Rotating and stationary orifices are used within the secondary air system to transport sealing/ cooling air to its consumers. This paper reports on measurements of the discharge coefficient of rotating radial holes as their aerodynamical behaviour is different from the one of axial or stationary holes due to the presence of centrifugal and Coriolis forces.
A test rig containing two independently rotating shafts was designed to investigate the flow phenomena and the discharge behaviour of these orifices. The required air mass flow is delivered by a screw compressor and can be regulated independently to supply the inner and outer annular passages of the test rig. It allows measurements of the discharge coefficient with cross flow and co- and counter-rotating shafts with centrifugal and centripetal flow through the rotating holes.

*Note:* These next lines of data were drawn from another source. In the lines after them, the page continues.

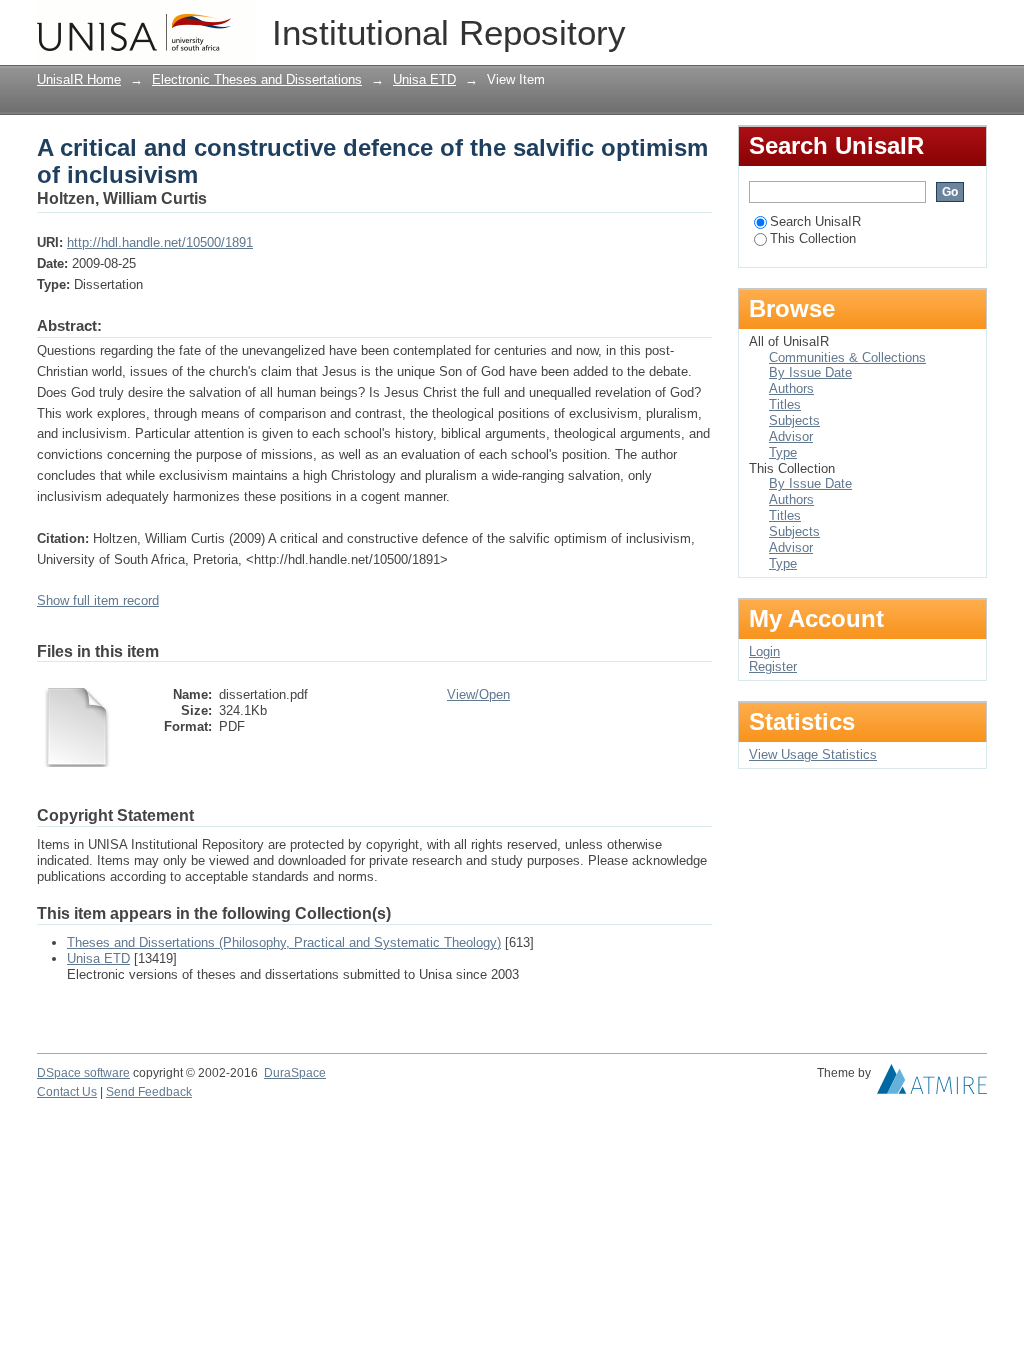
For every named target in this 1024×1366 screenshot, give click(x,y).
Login (971, 24)
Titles (785, 404)
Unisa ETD (424, 79)
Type (783, 452)
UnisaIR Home (79, 79)
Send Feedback (149, 1092)
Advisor (791, 436)
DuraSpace (295, 1073)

On the outer shaft, absolute and differential pressures and temperatures in the rotating frame of reference are measured via a telemetry system. Measurements of the discharge coefficient for sharp-edged and rounded shaft inserts at a variety of different flow conditions and with swirl added to the air upstream of the orifice are presented. Furthermore experiments were conducted to quantify the influence of the inner shaft (non-rotating and rotating) on the discharge behaviour of orifices in the outer shaft. To complement the data acquired from the experiments and to get a better understanding of the flow field near the rotating holes also numerical flow simulations were performed.